I caught the error with both cuda-memcheck
and TF_CPP_VMODULE=kernel_thunk=100
enabled, which told me that the faulting address was at one of the buffers that XLA passed to the kernel, so likely the kernel and things related to code generation are not at fault, instead something runtime-related is at fault.
Aha! I think I've figured this one out.
JAX and TF both use the stream_executor
library inside the TensorFlow tree to interact with CUDA. stream_executor
has an optimization where it caches the last GPU context it set in thread-local storage, and skips the call to cuCtxSetCurrent
if it thinks the current CUDA context has not changed since last time it was set:
https://github.com/tensorflow/tensorflow/blob/001ec7efbed18e9581e859513c5acc76e5aabbe9/tensorflow/stream_executor/cuda/cuda_driver.cc#L204
Inside Google we like linking our binaries statically (since you get hermetic artifacts, at the cost of requiring much more rebuilding), and if we are using JAX and TF together they both share a single copy of stream_executor
. So they both use the same thread-local cache.
However, in opensource, we distribute JAX and TF as separate Python plugins, each with their own copy of stream_executor
, built with private symbol visibility.
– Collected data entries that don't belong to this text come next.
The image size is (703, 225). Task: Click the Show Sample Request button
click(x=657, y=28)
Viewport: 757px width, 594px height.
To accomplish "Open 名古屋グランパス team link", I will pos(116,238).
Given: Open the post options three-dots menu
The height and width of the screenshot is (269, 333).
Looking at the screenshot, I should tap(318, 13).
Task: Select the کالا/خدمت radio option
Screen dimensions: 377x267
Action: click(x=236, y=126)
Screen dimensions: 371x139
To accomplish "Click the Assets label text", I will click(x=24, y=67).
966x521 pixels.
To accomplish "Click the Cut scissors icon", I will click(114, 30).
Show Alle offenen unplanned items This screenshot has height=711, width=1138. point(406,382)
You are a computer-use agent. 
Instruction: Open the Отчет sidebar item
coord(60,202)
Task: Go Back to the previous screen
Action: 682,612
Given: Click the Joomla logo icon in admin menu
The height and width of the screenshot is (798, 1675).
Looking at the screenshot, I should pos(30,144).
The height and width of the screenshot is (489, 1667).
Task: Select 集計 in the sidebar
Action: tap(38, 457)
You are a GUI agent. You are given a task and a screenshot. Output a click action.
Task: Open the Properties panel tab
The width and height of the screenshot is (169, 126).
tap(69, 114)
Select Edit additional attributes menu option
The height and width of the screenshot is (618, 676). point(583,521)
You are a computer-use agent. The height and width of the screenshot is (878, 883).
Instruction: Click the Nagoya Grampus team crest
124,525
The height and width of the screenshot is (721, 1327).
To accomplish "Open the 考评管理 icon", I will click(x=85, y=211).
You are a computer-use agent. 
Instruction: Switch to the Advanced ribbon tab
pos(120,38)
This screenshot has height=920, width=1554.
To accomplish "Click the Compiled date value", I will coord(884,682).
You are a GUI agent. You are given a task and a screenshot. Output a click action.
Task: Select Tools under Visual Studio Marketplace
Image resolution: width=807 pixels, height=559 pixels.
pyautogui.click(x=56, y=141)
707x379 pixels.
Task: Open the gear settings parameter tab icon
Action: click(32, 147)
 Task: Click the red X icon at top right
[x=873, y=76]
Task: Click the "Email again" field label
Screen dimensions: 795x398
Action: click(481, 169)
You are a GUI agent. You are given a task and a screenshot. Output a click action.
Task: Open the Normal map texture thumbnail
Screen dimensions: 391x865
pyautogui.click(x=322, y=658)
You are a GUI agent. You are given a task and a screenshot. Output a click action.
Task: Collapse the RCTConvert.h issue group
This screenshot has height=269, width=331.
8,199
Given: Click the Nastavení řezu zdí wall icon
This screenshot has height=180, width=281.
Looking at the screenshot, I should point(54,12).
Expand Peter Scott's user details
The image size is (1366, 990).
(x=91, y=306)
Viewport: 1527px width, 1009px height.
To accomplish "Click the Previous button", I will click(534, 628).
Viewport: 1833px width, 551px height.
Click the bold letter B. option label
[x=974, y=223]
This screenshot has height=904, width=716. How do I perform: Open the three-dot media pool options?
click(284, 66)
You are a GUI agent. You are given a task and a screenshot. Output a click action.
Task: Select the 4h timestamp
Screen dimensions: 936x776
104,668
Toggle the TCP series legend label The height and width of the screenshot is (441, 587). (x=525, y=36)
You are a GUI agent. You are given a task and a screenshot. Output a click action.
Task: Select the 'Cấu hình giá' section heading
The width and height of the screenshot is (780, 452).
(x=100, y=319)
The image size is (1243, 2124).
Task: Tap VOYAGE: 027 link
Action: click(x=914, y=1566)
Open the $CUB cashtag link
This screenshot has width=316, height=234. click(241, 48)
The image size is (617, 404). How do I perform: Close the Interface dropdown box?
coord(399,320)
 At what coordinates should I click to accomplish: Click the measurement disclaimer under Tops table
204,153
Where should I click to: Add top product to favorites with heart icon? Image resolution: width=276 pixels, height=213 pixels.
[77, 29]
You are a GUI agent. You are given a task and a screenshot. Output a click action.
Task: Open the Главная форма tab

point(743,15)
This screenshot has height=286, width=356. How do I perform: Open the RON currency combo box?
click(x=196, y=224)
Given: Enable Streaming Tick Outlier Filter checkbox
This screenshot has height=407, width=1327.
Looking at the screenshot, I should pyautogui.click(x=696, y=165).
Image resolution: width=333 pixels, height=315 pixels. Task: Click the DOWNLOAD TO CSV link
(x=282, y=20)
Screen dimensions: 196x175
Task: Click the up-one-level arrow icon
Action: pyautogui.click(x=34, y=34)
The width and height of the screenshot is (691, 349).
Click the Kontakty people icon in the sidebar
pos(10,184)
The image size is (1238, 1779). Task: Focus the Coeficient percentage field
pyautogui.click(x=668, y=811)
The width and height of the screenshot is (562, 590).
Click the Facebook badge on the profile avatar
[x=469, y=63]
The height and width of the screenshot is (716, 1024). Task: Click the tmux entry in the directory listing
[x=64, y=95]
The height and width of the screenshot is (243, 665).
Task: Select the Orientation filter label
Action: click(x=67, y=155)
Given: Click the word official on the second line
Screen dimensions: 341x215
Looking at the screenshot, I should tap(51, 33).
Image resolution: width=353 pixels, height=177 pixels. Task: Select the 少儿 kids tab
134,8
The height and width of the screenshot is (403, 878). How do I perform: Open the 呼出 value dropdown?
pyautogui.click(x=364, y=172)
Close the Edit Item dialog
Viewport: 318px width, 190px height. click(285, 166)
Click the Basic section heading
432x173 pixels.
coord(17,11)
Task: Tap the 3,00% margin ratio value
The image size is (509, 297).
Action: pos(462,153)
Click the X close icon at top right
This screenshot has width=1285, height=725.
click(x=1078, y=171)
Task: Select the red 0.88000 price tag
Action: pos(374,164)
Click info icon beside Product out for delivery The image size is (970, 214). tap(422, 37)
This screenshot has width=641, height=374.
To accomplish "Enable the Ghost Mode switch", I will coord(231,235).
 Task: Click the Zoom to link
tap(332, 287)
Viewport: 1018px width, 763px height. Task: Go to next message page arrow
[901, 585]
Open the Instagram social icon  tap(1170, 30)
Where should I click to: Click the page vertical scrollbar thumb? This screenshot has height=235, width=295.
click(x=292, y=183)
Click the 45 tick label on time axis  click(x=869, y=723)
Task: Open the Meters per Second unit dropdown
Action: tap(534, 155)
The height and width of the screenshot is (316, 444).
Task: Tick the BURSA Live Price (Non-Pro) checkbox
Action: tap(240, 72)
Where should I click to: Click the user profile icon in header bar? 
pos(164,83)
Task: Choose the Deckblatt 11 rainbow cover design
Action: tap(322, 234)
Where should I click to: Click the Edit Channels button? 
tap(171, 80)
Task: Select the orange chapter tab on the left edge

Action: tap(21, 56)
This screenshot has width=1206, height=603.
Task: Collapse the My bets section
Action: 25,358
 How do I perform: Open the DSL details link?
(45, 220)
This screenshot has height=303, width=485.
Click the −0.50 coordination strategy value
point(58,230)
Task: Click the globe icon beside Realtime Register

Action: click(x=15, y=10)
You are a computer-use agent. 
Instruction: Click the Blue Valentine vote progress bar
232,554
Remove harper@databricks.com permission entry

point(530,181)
This means that rather than having one cache, we have two. They interact badly if you mix TF and JAX in the same binary: TF will change the current GPU, and JAX will fail to notice this, and vice versa. The net effect is that we end up running things on the wrong GPU!
I suspect the right fix is to flush the cache at the Python API boundary, which is certainly something I can do on the JAX side.
TF should probably do the same, given that this isn't a problem specific to JAX: it could be any GPU-using Python library that does this.
Apparently there are two bugs here: an illegal memory access and a wrong output.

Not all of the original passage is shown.